PROBLEM DESCRIPTION: Starting with the first line of the data that follows, transcribe every line verbatim until the line containing "Task: Click the green face icon for 約束 row" has been transcribed.

[Collection entries]
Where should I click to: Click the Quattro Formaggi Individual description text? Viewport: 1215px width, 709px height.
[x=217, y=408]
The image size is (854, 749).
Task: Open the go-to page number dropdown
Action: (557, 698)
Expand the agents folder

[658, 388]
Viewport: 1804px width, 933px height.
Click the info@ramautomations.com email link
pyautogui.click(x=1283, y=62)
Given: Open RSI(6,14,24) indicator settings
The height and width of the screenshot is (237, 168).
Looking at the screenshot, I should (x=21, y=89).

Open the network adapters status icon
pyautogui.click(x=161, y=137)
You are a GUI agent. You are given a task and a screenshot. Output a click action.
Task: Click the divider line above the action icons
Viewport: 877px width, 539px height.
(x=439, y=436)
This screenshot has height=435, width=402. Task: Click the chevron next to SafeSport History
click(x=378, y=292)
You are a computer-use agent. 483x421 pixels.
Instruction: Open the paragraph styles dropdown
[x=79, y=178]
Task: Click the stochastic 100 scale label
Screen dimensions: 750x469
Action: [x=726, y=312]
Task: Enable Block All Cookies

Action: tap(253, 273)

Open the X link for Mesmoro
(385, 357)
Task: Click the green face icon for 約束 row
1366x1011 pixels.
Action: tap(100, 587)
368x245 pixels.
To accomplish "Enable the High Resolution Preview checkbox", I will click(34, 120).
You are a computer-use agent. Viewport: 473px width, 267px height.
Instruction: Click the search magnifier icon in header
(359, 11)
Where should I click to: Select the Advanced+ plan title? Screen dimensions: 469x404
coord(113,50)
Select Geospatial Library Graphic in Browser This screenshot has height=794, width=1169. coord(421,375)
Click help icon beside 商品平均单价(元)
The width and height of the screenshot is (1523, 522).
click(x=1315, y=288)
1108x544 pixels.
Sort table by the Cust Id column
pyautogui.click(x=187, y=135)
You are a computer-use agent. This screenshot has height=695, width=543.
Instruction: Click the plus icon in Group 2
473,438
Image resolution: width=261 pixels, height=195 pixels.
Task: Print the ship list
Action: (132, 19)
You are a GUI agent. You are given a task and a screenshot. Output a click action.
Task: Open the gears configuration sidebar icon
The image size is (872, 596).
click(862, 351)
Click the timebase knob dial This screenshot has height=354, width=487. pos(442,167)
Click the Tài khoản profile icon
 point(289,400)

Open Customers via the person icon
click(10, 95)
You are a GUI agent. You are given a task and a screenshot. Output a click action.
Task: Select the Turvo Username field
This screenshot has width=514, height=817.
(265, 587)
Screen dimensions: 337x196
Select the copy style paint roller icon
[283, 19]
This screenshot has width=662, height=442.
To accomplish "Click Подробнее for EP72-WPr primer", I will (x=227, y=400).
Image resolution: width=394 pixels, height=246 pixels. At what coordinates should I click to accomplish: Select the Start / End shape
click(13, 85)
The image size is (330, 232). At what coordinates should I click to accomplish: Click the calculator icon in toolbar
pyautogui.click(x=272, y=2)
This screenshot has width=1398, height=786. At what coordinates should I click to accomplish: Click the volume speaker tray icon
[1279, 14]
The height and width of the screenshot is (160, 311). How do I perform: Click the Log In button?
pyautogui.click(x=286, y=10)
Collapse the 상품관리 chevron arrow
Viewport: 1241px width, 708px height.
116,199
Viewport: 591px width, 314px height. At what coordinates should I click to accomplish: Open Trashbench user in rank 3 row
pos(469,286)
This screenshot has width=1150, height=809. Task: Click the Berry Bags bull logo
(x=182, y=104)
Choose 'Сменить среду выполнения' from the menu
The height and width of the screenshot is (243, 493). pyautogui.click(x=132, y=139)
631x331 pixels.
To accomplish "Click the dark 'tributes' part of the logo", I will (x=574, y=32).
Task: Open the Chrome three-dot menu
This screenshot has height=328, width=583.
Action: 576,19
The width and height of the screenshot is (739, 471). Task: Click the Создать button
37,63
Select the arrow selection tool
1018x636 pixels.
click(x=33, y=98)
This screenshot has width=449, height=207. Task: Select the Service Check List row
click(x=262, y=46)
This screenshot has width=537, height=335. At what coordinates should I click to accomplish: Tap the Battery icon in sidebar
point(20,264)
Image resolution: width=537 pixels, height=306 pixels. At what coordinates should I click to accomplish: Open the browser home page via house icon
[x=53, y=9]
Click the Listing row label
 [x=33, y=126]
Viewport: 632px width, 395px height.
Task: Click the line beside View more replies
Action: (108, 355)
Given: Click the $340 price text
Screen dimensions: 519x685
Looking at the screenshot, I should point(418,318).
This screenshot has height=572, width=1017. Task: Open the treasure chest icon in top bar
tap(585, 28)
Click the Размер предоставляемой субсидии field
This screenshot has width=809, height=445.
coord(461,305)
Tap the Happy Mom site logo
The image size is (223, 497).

RESPONSE:
Where should I click to: Click the Quattro Formaggi Individual description text? Viewport: 1215px width, 709px height.
[x=217, y=408]
The image size is (854, 749).
Task: Open the go-to page number dropdown
Action: (557, 698)
Expand the agents folder

[658, 388]
Viewport: 1804px width, 933px height.
Click the info@ramautomations.com email link
pyautogui.click(x=1283, y=62)
Given: Open RSI(6,14,24) indicator settings
The height and width of the screenshot is (237, 168).
Looking at the screenshot, I should (x=21, y=89).

Open the network adapters status icon
pyautogui.click(x=161, y=137)
You are a GUI agent. You are given a task and a screenshot. Output a click action.
Task: Click the divider line above the action icons
Viewport: 877px width, 539px height.
(x=439, y=436)
This screenshot has height=435, width=402. Task: Click the chevron next to SafeSport History
click(x=378, y=292)
You are a computer-use agent. 483x421 pixels.
Instruction: Open the paragraph styles dropdown
[x=79, y=178]
Task: Click the stochastic 100 scale label
Screen dimensions: 750x469
Action: [x=726, y=312]
Task: Enable Block All Cookies

Action: tap(253, 273)

Open the X link for Mesmoro
(385, 357)
Task: Click the green face icon for 約束 row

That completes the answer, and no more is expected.